▶ **What the exercise asks**
Every line below that has "checkbox" in it should be copied.

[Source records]
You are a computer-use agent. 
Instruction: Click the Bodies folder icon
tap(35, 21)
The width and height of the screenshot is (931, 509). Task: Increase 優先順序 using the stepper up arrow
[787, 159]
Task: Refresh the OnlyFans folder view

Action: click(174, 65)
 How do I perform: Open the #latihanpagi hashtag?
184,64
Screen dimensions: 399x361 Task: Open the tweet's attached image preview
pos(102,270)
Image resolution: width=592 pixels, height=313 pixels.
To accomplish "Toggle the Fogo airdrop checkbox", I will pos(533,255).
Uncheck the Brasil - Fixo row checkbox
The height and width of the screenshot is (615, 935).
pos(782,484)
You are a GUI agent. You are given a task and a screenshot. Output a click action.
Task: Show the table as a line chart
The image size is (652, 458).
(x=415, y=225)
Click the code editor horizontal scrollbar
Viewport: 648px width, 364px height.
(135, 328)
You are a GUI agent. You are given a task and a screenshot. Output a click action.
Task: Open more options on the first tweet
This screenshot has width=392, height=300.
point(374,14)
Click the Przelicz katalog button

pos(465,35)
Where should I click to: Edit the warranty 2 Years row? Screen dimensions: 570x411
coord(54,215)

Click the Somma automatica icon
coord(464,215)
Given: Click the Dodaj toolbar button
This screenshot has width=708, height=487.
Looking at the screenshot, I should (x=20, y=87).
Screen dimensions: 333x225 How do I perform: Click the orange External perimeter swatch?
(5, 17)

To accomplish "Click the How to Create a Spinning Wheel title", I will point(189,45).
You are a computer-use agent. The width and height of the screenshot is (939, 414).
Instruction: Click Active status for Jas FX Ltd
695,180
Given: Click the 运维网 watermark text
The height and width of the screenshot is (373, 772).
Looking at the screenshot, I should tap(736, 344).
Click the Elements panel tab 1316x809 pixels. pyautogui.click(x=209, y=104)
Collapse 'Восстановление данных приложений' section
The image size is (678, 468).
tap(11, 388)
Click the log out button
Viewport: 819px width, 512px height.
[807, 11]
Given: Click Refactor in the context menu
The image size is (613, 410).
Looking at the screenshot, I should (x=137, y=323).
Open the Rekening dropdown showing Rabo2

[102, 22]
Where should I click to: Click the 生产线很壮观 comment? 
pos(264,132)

▶ **Solved exercise**
To accomplish "Toggle the Fogo airdrop checkbox", I will pos(533,255).
Uncheck the Brasil - Fixo row checkbox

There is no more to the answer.